### EXERCISE INSTRUCTIONS:
From the Lakka Souliou text below, reproduce word for word the passage that opens with "- Time zone: UTC+2" and ends after "area of Souli.".

### TEXT PROVIDED:
- Location within the regional unit
- Lakka Souliou Location within Greece
- Coordinates: 39°24′N 20°47′E﻿ / ﻿39.400°N 20.783°E
- Country: Greece
- Administrative region: Epirus
- Regional unit: Ioannina
- Municipality: Dodoni
- Districts: 14

Area
- • Municipal unit: 158.578 km^{2} (61.227 sq mi)

Population (2021)
- • Municipal unit: 1,897
- • Municipal unit density: 11.96/km^{2} (30.98/sq mi)
- Time zone: UTC+2 (EET)
- • Summer (DST): UTC+3 (EEST)
- Area code: 26540
- Website: www.lakkasouliou.gr

= Lakka Souliou =

Lakka Souliou (Λάκκα Σουλίου) is a former municipality in the Ioannina regional unit, Epirus, Greece. Since the 2011 local government reform it is part of the municipality Dodoni, of which it is a municipal unit. The municipal unit has an area of 158.578 km^{2}. Its population was 1,897 according to the census of 2021. Lakka Souliou is a historical site in the wider area of Souli.

==History==

===Ancient times===
Lakka Souliou has been inhabited since the Neolithic period, as it is testified by the fossils which were found in the region, like axes made of granite and flint, coppery and iron weapons, vessels of clay as well. There are traces of Pelasgic walls in many places of the region, like in Achladea, Bestia, Sistrouni, Alepochori and Paleochori Botsari. In addition to these, there are several acropoleis, ancient boxy tombs and coins of the ancient Epirotes found throughout Lakka Souliou. It is supposed that the plains of the region were covered by sea about 500 million years ago.

Homer mentions that the first historical people who inhabited the region were the Pelasgians in the early 3rd millennium BC, while several Greek tribes started to migrate there from Thessaly in the early 2nd millennium BC, among which the Selloi, Chaonians, Thesprotians and Molossians were included. The Thesprotians dominated upon the other tribes and they expanded eastward from their initial settlement, to the Epirus coastline and present-day Lakka Souliou was included in their possession.

In the 5th century BC, the Molossians began to strengthen and under the reign of Tharrhypas, in 429 BC, they overrode and definitely fended the Thesprotians from the region. During the reign of Tharrypas and his son Alcetas I (390 - 370 BC), the Molossians founded the Molossian League, in 385 BC, with the joining of the Chaonians and Thesprotians. That league grew to be the Epirote League in 325 BC, part of which was the region of Lakka Souliou.

The Epirotes made a treaty with Macedon and their alliance was cemented in 357 BC with the marriage of the Macedonian basileus, Philip II, to Olympias, the daughter of the basileus of Epirus, Neoptolemus I. In 286 BC, the kingdom of Epirus took control over the kingdom of Macedonia, and it expanded later to the west, in Magna Græcia, under the leadership of Pyrrhus. In the struggle of Rome against Macedon, Epirus was an alliant of the latter, but both were defeated in the battle of Pydna in 168 BC. In the same year the Roman general, Lucius Aemilius Paulus Macedonicus, ordered the sacking of 70 epirote towns, among them several towns of modern Lakka Souli, and 150,000 people were enslaved or killed. Epirus was left to bankruptcy and led to decline.

### RECORD SET:
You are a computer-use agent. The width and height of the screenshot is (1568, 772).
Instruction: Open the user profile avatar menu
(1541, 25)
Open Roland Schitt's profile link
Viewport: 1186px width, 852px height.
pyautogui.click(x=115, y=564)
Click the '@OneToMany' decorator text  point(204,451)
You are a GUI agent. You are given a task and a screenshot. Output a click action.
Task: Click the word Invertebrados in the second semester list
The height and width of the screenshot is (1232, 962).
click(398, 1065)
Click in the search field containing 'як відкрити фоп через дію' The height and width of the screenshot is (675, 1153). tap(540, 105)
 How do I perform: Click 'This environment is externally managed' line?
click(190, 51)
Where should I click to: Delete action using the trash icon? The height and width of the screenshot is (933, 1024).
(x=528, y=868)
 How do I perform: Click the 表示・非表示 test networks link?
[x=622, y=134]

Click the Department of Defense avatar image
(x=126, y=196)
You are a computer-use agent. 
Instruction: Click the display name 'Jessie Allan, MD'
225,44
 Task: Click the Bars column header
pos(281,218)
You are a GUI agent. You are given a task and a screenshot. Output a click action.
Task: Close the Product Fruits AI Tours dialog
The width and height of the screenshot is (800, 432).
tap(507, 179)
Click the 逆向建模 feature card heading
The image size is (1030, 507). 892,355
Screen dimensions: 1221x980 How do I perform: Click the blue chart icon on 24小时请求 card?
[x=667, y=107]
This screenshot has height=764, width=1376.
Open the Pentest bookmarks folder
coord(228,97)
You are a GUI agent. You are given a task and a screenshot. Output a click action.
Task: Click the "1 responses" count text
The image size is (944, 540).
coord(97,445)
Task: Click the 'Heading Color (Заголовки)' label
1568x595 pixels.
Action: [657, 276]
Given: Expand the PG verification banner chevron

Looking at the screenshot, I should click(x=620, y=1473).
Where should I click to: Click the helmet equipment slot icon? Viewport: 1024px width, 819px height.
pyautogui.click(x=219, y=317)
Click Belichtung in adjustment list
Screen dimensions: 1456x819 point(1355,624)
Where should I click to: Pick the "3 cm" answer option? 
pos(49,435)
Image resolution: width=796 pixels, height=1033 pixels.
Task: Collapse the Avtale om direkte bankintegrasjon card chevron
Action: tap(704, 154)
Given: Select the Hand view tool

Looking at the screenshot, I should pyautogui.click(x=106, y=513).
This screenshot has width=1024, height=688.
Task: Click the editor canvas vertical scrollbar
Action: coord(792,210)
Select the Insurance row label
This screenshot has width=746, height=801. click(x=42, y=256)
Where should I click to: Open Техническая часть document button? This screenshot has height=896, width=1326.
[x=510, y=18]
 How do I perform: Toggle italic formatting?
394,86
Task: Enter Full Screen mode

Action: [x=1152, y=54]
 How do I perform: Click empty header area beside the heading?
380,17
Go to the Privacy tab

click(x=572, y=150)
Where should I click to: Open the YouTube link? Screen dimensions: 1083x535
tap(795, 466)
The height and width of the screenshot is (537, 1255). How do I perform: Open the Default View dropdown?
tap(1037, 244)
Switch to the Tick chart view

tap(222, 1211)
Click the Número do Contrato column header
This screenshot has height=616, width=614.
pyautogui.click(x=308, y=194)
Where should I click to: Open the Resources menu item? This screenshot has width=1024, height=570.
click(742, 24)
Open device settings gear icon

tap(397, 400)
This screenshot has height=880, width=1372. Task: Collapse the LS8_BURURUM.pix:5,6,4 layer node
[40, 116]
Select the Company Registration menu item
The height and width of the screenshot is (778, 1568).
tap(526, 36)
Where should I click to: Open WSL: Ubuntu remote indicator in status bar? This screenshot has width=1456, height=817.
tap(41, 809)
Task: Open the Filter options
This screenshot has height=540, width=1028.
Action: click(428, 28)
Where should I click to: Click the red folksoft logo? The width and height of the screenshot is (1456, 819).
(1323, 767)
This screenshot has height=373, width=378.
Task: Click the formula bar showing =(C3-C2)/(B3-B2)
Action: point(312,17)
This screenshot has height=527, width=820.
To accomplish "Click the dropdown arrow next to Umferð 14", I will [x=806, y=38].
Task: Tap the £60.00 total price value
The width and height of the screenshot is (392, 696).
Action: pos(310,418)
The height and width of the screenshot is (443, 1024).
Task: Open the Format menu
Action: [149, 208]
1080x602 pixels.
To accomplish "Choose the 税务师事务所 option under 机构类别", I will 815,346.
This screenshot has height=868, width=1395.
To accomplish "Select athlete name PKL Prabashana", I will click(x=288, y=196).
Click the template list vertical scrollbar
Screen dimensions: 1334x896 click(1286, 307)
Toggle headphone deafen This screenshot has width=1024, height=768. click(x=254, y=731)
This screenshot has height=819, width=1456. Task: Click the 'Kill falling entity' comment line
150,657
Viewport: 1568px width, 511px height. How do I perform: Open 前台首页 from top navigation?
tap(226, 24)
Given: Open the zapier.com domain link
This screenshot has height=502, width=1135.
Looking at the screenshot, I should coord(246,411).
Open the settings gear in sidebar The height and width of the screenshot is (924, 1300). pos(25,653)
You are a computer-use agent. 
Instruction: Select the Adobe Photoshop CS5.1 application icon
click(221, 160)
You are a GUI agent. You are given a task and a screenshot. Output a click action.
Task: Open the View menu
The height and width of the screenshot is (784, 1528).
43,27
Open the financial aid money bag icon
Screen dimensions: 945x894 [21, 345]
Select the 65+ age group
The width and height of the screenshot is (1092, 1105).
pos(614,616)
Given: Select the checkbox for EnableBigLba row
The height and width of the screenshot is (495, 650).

### SOLUTION:
- Time zone: UTC+2 (EET)
- • Summer (DST): UTC+3 (EEST)
- Area code: 26540
- Website: www.lakkasouliou.gr

= Lakka Souliou =

Lakka Souliou (Λάκκα Σουλίου) is a former municipality in the Ioannina regional unit, Epirus, Greece. Since the 2011 local government reform it is part of the municipality Dodoni, of which it is a municipal unit. The municipal unit has an area of 158.578 km^{2}. Its population was 1,897 according to the census of 2021. Lakka Souliou is a historical site in the wider area of Souli.